**Data provided:**
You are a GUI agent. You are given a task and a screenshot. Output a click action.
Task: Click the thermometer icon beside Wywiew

==

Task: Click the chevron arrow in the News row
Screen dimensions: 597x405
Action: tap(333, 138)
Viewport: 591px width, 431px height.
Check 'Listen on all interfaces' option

**Goal of the exercise:** Could you set down, word for word, only the lines above from the line with "You are a GUI" to the line with "Task: Click the thermometer", including both?

**Task response:**
You are a GUI agent. You are given a task and a screenshot. Output a click action.
Task: Click the thermometer icon beside Wywiew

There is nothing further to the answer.